6) Your argument about increasing competition seems muddled. In what sense does increasing the number of universities from 50 to 100, or increasing student numbers from one million to two million, increase competition? Would you expect increases in quality if the number of soft drinks manufacturers went up from 50 to 100? By the way, I didn’t actually say that mediocre standards prevail because of expansion, just that they prevail.
Kind regards
Fabian
Interesting blog but I do have a couple of points.
1) Do you consider yourself libertarian or conservative generally? The blog seems to have a libertarian theme but you describe yourself in this article as conservative (at least for this issue).
2) With regard to university education I don't understand why student subsidies would be necessary. If a further educational establishment decided it wanted to return to being a true centre of excellence rather than attempting to keep the unemployment figures down by extending schooling for 3 years, then it could choose it's own students and set it's own standards and fees. The graduates of the education it provides would be sought after by employers who value such quality. It's services would be sought after by students with enough ability to make raising the fees worthwhile. Why wouldn't such a market process be at least as acceptable as having state subsidised institutions? Apologies if I have missed something.

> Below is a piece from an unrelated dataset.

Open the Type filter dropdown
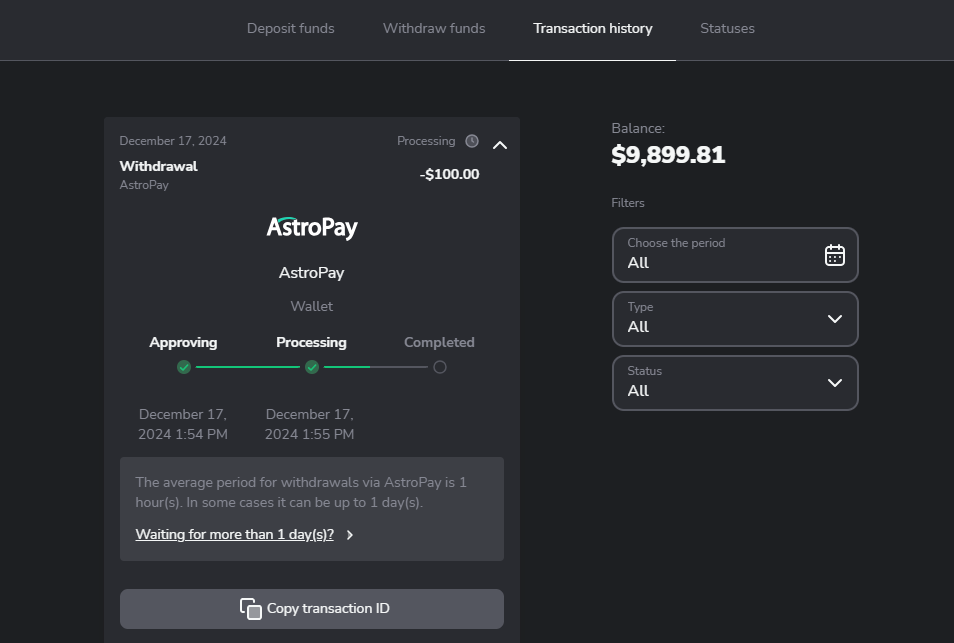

I’m more libertarian than Conservative, in theory. In practice I would have called myself a Conservative during the heyday of Thatcherism, but I’m reluctant to do so under the present leadership. I was being tongue-in-cheek saying I’m “conservative” (small c) on the student loans issue, in order to contrast my position with that of Rozenberg who seems keen on radical change.

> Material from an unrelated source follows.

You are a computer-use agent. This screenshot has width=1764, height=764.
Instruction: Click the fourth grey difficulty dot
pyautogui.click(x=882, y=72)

The issue about marketising universities is a complex one. One point I was trying to make is, given the situation we have now (or at least, the one we had twenty years ago) it might be better not to tinker at the margins with semi-marketisation e.g. loans, because that may only get you the downside of markets without the benefits. By now, given how crap the whole system has become, I may even agree with Rozenberg in practice, that your only recourse is to marketise the whole damn lot. But I don’t think one should sound too triumphalist about it. Forced marketisation may be unavoidable in certain cases, but that doesn't mean it isn't going to have negative fallout. (See e.g. former Soviet Union.)
It’s the “problem of the second best” in economics. If you’re off the Pareto optimum, the only change you can be sure is desirable is an actual jump onto the optimum. You cannot be certain that an apparent move in that direction will get you nearer to the conditions of optimality; paradoxically you may be moving further away.

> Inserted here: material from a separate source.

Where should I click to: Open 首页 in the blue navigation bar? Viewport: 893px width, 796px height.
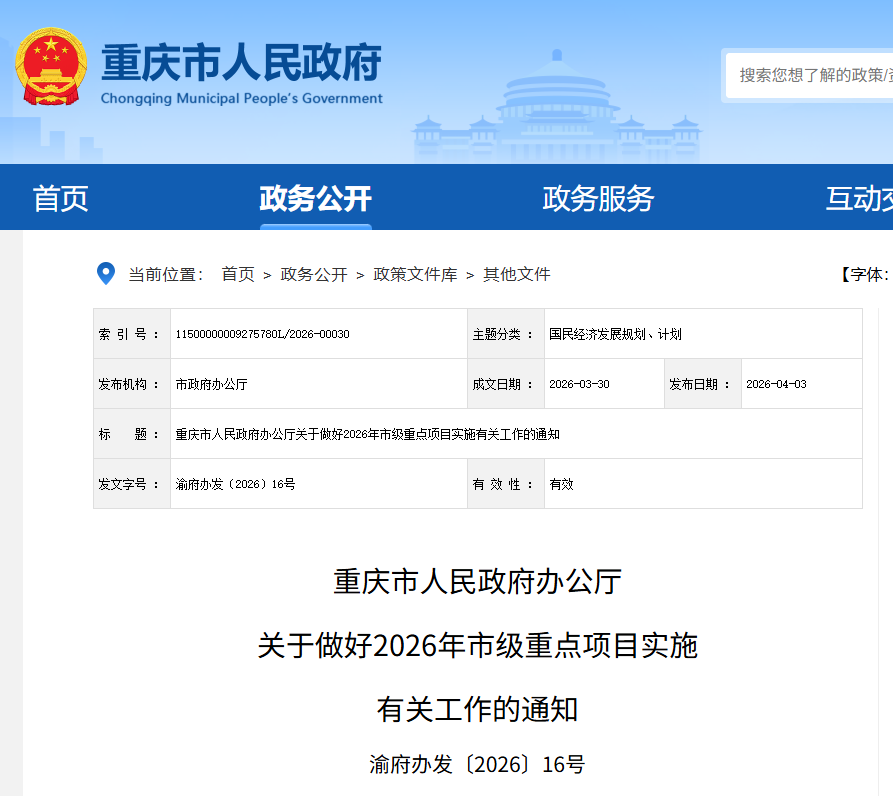point(61,198)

If I were building a model society from scratch (a slightly pointless issue, but since you’ve kind of raised it), I suppose I wouldn’t get the state involved at all. So I suppose that means, students would have to be self-financing. But then also, in my perfect society, people wouldn’t have half their income confiscated by the state. People might end up borrowing to finance their degrees, rather than getting their parents to pay, but they wouldn’t be being encouraged/pressured to do so by a state-sponsored lending scheme.
I think one also shouldn't forget in these debates that enhancing one's appeal to employers is not necessarily the only purpose of a degree. There should be a place in society for intellectual activity which doesn't necessarily have easily demonstrable benefits. Which is not to say the state should subsidise it.